The loss of a pregnancy, no matter how early or late it occurs, can be a devastating blow to the mother and father. This post is dedicated to all women and men who have lost their children to complications in pregnancy or birth, or even later in life.
You are not alone. Your pain is valid. Pregnancy loss may be a relatively common occurrence but that doesn’t make it any less painful. Acknowledging your pain is the first step to healing it.
When you get a positive pregnancy test, you assume a little human being will land in your arms at the end of nine months. Rarely do you imagine that something could go horribly wrong midway and that the baby won’t make it.
Our first child, baby angel Siri, left this planet even before she could take birth. I developed life-threatening pre-eclampsia during the latter part of pregnancy. This condition halted the growth of the baby and put my own life at risk too.
Thanks to advances in medicine and timely intervention, doctors managed to save my life. However, we had to let the baby go.
I grieved the loss of Siri for years. I experienced episodes of anger, blame, inadequacy, frustration, and helplessness.
On the physical level, I couldn’t understand (and still don’t) why a young and perfectly healthy woman like myself had to develop a random life-threatening condition. On the soul level though, I believe there was a higher reason for this incident.
To some extent, I am able to intuitively decipher the reason behind this seemingly unfortunate incident but I have not found all the pieces of the puzzle yet. It feels like there are way too many pieces and I am waiting for all of them to fit together and reveal the complete picture to me.
I trust I will find my answer one day when I am fully ready to know, understand and accept it.
It took me several years to come to some acceptance of Siri’s loss. By the Grace of the Divine, we are now blessed with two beautiful children and I love them with all my heart.

:: INFORMATION PROVIDED ::
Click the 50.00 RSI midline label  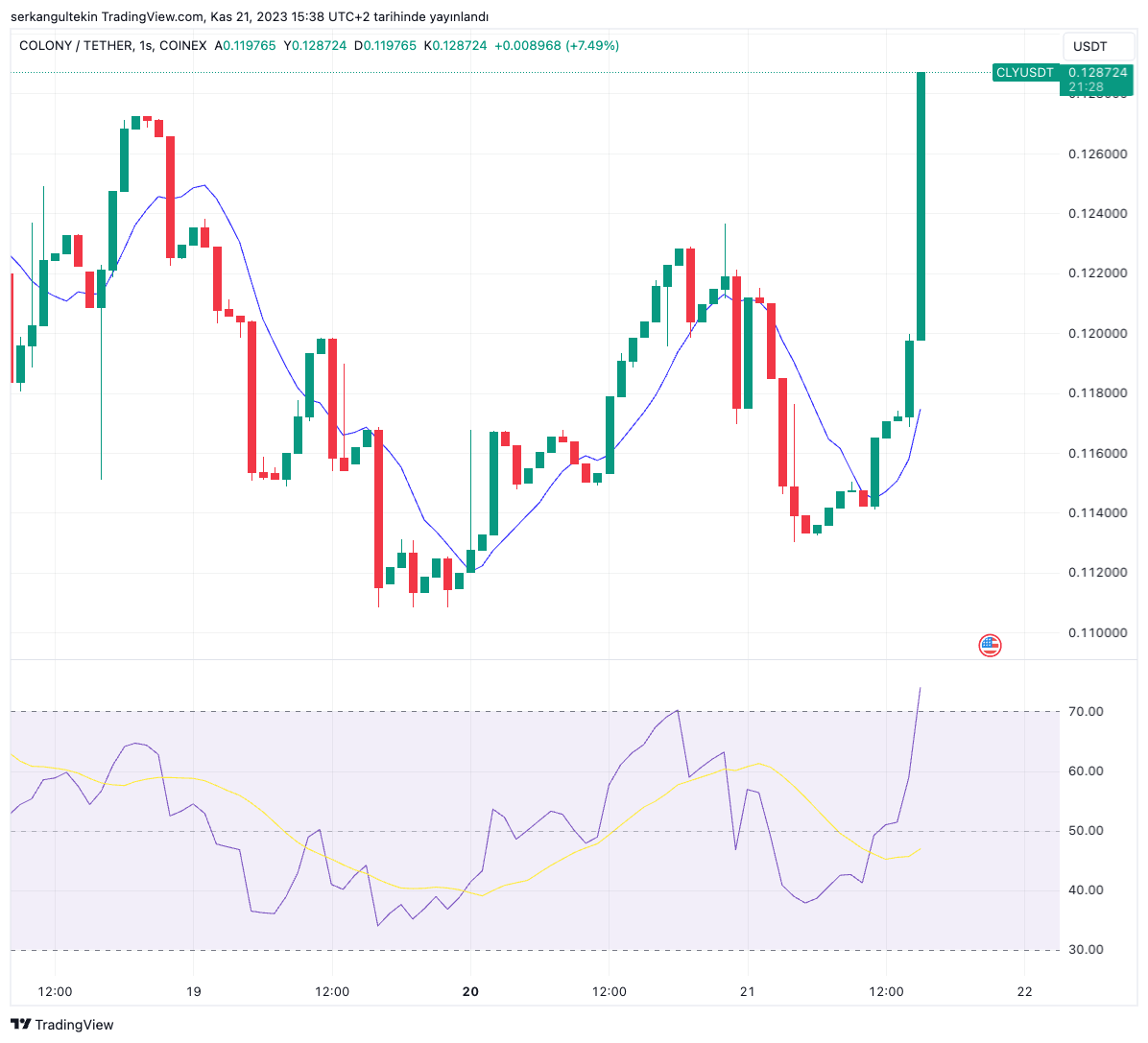coord(1086,831)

:: TASK OBJECTIVE ::
Copy out the post on pregnancy loss from "I trust I will" to "all my heart.".

:: ANSWER SPACE ::
I trust I will find my answer one day when I am fully ready to know, understand and accept it.
It took me several years to come to some acceptance of Siri’s loss. By the Grace of the Divine, we are now blessed with two beautiful children and I love them with all my heart.